_TASK PROMPT_:
Every line holding the string "Windows" is to be copied from the entries below.

_MATERIAL FOR THIS TASK_:

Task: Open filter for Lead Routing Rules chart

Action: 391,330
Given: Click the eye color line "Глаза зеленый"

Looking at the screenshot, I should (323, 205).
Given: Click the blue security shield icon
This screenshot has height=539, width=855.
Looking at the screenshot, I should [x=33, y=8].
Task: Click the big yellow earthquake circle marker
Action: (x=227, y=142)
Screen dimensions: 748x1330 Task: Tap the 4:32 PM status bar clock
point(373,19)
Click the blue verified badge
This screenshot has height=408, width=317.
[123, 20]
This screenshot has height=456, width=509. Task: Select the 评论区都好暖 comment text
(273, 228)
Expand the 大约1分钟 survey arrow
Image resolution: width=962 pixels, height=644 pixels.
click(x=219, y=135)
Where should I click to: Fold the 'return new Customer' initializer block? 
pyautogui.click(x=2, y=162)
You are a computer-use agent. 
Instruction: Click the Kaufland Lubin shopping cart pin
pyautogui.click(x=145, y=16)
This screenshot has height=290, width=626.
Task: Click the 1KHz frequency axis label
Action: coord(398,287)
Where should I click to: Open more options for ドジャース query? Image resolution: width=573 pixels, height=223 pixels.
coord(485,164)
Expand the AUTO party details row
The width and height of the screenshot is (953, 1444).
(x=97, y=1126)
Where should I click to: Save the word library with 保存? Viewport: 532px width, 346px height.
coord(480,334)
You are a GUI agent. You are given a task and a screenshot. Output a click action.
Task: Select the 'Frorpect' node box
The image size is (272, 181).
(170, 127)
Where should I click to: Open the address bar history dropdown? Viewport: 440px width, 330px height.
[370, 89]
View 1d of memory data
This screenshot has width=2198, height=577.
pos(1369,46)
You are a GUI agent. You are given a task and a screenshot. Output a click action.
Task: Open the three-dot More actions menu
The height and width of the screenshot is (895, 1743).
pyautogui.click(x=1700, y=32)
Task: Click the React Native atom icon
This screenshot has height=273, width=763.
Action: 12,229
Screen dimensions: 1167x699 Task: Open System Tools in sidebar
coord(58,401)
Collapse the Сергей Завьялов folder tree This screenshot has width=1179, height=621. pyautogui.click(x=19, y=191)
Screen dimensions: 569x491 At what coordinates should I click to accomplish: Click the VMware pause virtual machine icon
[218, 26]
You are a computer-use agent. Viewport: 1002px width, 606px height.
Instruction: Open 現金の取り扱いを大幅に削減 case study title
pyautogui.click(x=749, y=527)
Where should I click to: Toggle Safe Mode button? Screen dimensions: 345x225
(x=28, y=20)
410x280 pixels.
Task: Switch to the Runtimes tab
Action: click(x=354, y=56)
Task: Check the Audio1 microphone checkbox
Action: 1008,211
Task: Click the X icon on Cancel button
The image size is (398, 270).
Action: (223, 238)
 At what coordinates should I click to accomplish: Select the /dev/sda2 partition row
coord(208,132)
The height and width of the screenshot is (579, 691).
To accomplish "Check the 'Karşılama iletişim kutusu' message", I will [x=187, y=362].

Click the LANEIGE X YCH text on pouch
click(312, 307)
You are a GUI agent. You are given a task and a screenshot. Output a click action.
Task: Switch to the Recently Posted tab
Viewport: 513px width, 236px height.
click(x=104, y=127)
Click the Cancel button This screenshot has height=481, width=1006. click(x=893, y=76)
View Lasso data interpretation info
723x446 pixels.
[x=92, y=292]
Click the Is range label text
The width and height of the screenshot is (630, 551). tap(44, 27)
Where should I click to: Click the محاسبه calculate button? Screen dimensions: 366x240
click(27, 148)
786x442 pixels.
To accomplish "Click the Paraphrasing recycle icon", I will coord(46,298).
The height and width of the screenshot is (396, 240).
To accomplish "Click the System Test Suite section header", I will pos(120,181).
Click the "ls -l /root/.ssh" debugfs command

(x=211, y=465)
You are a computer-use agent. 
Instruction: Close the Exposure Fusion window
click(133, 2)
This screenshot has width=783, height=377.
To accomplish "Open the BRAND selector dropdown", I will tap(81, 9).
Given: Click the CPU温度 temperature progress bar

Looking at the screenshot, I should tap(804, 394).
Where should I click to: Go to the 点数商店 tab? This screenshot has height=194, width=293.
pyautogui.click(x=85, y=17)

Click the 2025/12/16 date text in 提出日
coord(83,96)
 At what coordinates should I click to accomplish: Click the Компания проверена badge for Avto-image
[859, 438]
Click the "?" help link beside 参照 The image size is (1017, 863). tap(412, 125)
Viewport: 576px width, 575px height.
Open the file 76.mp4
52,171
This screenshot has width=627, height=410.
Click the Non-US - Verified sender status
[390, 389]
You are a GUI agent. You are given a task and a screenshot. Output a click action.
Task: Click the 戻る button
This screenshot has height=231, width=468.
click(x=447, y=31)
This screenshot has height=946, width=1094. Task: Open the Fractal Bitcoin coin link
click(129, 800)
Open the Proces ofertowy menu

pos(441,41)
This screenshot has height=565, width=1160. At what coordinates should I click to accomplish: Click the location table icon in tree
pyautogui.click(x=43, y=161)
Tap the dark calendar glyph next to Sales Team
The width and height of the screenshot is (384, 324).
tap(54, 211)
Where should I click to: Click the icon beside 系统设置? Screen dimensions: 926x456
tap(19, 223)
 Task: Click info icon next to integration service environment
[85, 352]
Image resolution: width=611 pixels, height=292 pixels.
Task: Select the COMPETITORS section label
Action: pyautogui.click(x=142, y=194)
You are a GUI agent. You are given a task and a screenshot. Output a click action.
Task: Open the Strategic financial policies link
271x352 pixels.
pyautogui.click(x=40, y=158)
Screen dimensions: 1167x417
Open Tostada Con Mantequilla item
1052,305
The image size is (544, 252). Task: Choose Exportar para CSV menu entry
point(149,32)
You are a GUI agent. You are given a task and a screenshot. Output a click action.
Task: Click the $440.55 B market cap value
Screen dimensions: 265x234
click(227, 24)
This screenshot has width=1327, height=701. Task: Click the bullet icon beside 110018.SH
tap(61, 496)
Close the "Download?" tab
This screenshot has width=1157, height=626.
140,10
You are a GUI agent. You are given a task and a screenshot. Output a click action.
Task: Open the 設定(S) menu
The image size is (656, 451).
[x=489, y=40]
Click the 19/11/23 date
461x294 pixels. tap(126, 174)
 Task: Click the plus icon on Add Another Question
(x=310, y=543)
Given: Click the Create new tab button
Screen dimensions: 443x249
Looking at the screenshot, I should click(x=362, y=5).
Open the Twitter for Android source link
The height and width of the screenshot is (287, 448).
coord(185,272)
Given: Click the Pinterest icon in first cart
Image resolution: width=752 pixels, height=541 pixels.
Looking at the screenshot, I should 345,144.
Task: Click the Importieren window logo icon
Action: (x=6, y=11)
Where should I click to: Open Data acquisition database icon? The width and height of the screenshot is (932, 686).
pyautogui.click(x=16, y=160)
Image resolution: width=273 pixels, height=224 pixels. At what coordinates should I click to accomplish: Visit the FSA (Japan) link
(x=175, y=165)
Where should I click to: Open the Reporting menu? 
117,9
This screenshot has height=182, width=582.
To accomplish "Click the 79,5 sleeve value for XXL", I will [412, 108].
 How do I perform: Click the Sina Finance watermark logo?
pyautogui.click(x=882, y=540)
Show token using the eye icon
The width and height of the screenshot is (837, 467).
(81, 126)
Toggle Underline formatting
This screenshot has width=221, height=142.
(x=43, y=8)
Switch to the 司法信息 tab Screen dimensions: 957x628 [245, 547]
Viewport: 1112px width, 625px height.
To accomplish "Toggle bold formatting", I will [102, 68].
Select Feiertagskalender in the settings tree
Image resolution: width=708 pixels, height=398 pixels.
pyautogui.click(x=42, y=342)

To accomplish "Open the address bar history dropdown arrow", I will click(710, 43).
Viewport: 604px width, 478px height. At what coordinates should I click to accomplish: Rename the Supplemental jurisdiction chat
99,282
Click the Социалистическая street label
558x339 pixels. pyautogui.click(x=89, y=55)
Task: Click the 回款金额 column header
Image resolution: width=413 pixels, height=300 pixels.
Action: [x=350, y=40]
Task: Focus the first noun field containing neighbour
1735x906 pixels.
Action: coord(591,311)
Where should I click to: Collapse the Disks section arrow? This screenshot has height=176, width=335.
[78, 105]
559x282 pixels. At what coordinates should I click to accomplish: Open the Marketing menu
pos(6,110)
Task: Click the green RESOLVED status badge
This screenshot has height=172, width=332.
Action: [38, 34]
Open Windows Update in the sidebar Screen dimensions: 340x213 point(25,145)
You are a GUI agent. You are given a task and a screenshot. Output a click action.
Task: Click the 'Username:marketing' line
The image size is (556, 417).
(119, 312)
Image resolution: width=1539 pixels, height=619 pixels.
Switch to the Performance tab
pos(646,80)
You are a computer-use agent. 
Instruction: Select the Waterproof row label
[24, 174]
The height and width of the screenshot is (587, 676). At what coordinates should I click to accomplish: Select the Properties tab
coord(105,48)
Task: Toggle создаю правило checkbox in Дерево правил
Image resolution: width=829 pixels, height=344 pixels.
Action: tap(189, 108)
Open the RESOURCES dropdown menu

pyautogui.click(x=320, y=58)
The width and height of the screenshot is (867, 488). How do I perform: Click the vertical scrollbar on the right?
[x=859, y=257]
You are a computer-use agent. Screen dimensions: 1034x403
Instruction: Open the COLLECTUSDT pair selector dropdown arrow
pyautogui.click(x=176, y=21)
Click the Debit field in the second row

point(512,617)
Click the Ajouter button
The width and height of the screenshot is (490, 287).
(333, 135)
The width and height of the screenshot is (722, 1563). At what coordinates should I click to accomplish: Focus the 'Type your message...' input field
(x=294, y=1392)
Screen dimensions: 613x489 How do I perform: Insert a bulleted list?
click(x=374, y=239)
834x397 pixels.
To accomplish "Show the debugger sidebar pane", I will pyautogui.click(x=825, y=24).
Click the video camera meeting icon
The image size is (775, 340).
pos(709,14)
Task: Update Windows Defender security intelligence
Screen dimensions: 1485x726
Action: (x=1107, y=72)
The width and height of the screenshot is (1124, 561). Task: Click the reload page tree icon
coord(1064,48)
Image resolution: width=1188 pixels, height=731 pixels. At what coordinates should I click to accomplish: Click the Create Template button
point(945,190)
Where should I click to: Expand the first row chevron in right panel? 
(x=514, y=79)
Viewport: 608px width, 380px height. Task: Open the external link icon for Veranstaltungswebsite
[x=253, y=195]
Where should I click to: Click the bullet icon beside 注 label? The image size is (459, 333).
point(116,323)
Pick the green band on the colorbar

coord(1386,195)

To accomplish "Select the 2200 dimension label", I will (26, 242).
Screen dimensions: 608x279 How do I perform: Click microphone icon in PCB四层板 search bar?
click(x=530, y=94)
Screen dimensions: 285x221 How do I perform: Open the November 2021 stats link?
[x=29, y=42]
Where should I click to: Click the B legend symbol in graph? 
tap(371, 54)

_RESULT_:
Open Windows Update in the sidebar Screen dimensions: 340x213 point(25,145)
Task: Update Windows Defender security intelligence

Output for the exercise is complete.